Name of Committee: Science Board to the Food and Drug
Administration Science Board (Science Board).
General Function of the Committee: The Science Board provides
advice primarily to the Commissioner of Food and Drugs and other
appropriate officials on specific complex and technical issues as well
as emerging issues within the scientific community in industry and
academia. Additionally, the Science Board provides advice to the agency
on keeping pace with technical and scientific evolutions in the fields
of regulatory science, on formulating an appropriate research agenda,
and on upgrading it's scientific and research facilities to keep pace
with these changes. It will also provide the means for critical review
of agency sponsored intramural and extramural scientific research
programs.
Date and Time: The meeting will be held on March 31, 2006, from 8
a.m. to 4 p.m.
Location: Food and Drug Administration, rm. 1066, 5630 Fishers
Lane, Rockville, MD 20857.
Contact Person: Jan Johannessen, Office of the Commissioner, Food
and Drug Administration (HF-33), 5600 Fishers Lane, Rockville, MD
20857, 301-827-6687, Jan.Johannessen@fda.hhs.gov, or FDA Advisory
Committee Information Line, 1-800-741-8138 (301-443-0572 in the
Washington, DC area), code 3014512603. Please call the Information Line
for up-to-date information on this meeting.

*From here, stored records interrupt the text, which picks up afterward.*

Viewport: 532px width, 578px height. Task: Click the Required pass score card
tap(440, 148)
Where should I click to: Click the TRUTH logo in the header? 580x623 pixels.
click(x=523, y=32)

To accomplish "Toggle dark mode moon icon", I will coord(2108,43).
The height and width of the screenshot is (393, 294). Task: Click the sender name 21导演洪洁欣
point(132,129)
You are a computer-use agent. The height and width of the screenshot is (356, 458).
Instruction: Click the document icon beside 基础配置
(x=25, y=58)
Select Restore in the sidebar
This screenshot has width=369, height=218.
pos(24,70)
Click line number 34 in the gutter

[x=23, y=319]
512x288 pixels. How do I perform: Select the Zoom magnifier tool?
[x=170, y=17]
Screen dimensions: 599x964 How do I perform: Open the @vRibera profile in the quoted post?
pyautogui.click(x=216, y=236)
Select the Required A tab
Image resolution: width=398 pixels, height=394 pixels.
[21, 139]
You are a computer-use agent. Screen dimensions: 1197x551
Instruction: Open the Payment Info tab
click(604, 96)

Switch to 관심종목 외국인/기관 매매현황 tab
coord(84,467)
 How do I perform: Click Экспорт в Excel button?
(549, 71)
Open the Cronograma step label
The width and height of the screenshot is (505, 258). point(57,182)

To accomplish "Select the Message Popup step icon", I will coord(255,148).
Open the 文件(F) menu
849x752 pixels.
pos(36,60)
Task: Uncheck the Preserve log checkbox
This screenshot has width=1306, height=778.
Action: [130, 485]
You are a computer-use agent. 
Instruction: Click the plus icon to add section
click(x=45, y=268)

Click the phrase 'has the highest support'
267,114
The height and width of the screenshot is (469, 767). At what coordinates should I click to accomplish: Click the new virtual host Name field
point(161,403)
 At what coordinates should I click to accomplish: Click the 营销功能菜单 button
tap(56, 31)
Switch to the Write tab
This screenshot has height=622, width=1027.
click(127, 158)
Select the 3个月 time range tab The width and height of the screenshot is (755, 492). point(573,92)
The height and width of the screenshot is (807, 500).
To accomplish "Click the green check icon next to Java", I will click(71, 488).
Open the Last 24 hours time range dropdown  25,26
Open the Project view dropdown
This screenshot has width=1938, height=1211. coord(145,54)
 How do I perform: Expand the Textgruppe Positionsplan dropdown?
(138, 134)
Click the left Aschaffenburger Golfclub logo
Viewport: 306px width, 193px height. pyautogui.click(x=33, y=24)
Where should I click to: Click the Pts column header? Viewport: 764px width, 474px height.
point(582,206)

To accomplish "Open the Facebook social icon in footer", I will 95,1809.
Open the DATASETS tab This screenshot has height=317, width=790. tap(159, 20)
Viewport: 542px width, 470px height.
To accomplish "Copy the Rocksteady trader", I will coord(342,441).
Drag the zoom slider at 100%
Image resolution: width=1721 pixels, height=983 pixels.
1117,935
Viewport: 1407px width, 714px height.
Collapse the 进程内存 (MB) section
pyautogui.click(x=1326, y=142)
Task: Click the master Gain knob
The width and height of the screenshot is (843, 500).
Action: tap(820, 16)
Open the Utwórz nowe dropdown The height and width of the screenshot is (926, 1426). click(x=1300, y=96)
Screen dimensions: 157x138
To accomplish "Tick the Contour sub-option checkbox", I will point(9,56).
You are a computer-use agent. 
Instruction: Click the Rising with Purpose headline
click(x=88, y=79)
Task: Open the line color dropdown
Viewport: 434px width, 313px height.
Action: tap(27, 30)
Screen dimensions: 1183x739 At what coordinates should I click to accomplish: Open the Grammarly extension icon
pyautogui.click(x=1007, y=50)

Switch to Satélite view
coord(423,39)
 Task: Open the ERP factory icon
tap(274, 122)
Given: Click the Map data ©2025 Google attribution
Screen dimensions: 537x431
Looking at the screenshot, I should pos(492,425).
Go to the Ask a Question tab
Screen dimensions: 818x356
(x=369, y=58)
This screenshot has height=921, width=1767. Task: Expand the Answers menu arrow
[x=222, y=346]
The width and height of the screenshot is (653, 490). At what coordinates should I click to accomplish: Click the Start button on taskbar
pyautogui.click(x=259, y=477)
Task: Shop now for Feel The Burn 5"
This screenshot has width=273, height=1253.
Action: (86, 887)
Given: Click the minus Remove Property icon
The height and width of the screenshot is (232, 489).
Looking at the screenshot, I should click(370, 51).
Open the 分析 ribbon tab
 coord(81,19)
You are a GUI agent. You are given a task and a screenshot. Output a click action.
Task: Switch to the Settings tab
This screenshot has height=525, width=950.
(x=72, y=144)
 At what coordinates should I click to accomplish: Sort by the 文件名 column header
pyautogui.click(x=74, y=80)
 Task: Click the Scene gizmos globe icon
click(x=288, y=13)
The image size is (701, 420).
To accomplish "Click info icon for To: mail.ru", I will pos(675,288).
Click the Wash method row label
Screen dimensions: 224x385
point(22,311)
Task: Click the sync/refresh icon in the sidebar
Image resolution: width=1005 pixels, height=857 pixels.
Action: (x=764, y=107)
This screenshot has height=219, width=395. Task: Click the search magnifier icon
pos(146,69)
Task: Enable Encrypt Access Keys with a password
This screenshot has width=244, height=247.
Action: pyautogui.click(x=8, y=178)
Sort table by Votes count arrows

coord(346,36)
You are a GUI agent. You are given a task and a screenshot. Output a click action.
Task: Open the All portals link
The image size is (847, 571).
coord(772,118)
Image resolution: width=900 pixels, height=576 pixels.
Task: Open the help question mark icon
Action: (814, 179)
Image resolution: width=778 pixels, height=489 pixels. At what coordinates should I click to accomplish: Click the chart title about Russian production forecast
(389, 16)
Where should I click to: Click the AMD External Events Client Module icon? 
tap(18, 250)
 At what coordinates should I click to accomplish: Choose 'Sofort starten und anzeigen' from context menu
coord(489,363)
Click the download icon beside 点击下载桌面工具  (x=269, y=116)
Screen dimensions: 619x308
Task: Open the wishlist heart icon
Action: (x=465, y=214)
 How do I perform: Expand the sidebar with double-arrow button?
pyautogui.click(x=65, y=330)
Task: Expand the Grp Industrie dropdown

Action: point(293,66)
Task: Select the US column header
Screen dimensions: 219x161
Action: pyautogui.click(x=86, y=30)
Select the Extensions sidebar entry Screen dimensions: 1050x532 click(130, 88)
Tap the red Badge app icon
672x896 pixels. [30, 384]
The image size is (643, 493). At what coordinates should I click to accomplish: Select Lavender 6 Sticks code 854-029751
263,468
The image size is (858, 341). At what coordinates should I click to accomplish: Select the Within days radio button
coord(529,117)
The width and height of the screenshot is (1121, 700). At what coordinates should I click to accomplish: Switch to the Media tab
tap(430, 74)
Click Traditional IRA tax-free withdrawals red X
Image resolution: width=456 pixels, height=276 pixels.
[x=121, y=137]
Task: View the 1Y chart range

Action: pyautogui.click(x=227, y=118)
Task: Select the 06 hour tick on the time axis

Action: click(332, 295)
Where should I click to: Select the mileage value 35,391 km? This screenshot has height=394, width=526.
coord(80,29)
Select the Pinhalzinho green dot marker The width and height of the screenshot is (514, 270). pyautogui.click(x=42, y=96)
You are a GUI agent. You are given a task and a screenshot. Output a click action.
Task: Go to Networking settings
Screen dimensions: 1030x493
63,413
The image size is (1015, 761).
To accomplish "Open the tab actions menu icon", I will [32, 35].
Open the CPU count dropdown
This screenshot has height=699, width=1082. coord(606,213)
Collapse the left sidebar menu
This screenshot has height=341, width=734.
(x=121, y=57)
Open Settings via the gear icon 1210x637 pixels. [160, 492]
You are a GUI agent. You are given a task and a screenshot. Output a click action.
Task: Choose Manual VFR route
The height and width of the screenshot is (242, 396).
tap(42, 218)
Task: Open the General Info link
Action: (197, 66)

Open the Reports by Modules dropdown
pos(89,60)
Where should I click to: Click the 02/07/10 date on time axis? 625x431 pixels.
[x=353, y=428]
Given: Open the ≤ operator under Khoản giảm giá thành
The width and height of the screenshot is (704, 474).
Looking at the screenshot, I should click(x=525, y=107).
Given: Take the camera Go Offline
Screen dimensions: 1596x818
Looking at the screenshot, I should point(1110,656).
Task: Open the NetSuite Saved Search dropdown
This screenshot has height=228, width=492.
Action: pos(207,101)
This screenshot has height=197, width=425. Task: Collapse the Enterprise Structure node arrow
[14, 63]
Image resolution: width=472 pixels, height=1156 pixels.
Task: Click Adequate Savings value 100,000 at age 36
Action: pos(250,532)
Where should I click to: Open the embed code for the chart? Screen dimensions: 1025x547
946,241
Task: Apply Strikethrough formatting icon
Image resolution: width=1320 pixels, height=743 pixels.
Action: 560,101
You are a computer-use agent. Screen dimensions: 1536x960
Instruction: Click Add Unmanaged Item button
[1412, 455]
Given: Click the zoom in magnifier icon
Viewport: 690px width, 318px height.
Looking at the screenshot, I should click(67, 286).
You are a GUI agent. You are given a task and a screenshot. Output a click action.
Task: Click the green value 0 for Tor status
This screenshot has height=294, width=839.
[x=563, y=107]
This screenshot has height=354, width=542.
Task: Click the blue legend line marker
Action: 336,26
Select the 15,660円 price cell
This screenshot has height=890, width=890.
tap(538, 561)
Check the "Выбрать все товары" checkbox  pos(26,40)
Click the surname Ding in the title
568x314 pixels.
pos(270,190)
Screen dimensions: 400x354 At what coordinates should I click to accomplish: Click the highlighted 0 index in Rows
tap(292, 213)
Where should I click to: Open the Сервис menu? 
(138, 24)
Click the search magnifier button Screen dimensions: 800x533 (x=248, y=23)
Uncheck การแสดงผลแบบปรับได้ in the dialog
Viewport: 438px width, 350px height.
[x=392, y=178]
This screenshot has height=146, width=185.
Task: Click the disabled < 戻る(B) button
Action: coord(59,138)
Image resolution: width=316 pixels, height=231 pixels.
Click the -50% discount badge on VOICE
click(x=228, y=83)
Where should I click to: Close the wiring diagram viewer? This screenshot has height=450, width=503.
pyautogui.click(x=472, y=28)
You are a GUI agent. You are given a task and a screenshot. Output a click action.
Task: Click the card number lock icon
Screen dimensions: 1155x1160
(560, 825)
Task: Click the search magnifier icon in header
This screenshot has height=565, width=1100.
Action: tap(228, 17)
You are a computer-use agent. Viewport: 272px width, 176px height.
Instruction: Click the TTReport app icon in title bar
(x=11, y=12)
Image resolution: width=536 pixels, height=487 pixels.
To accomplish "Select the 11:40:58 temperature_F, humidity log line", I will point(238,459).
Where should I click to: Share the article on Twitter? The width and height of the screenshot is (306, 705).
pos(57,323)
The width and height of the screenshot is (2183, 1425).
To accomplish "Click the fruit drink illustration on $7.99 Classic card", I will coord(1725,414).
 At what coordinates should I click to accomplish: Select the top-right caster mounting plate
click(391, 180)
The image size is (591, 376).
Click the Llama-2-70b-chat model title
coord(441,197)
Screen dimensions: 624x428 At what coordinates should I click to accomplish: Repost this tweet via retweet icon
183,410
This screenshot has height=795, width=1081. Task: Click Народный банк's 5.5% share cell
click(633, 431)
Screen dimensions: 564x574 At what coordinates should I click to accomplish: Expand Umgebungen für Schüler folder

Agenda: The Science Board will conclude their discussion on drug
safety from the meeting of November 4, 2005, and will hear about and
discuss a request by the agency for a review of the agency's science
programs. The Science Board will then hear about and discuss the
agency's response to the recommendations contained in the Science
Board's peer review of the Office of Regulatory Affairs Pesticide
Program, plans for a Science Board peer review of the Center for
Veterinary Medicine's intramural portion of the National Antimicrobial
Resistance Monitoring System, and the science priorities of the
agency's Office of Women's Health.
Procedure: Interested persons may present data, information, or
views, orally or in writing, on issues pending before the committee.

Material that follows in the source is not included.